== Instructions for the task ==
Copy out the section of the adaptive randomization passage that starts with "Randomized controlled trials" and ends with "considered ethically desirable.", changing "gold standard" to "benchmark".

**** Passage provided

Adaptive randomization: motivation and issues


Randomized controlled trials (or randomized comparative trials) are the gold standard for scientific inference in medicine. However, not all RCTs have balanced randomization ratios, i.e. patients may not be equally likely to be randomized to each treatment. Motivations for unbalancing the randomization ratio may include giving a promising treatment rather than the control to the majority of the trial participants, which is often considered ethically desirable.

However if there are two treatments and neither is known to be more promising than the other, adaptive randomization (AR) techniques are sometimes used to unbalance the randomization ratio as information about the treatments accumulates. One intuitive Bayesian approach to AR is Thompson sampling, which randomizes patients to each treatment with probability equal to the posterior probability that the treatment maximizes the expected benefit. A modification of Thompson sampling is to shrink the randomization probabilities toward 1/2 (or 1/k for k treatments).

A competing method to AR is the group sequential (GS) trial, which has balanced randomization and stops the trial early at one of the pre-specified interim points if it is clear that one treatment is superior. Group sequential trials don’t try to randomize more patients to the superior treatment, but rather ends randomization as soon as possible so that future patients may be given the superior treatment.

A recent paper by Thall, Fox, and Wathen pits AR (both shrunken and unshrunken) against GS, with some disappointing results for AR. Their simulations yield the following results.

  1. AR causes more variability in the sample sizes of each arm than equal randomization (including GS).

********
**** Entries shown

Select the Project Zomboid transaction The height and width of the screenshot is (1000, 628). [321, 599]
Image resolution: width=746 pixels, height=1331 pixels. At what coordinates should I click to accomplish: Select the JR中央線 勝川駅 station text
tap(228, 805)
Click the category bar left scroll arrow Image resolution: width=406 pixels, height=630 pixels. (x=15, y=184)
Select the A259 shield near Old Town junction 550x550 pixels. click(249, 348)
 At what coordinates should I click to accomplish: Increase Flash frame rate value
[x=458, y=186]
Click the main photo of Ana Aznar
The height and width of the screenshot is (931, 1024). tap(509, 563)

********

== Final answer ==
Randomized controlled trials (or randomized comparative trials) are the benchmark for scientific inference in medicine. However, not all RCTs have balanced randomization ratios, i.e. patients may not be equally likely to be randomized to each treatment. Motivations for unbalancing the randomization ratio may include giving a promising treatment rather than the control to the majority of the trial participants, which is often considered ethically desirable.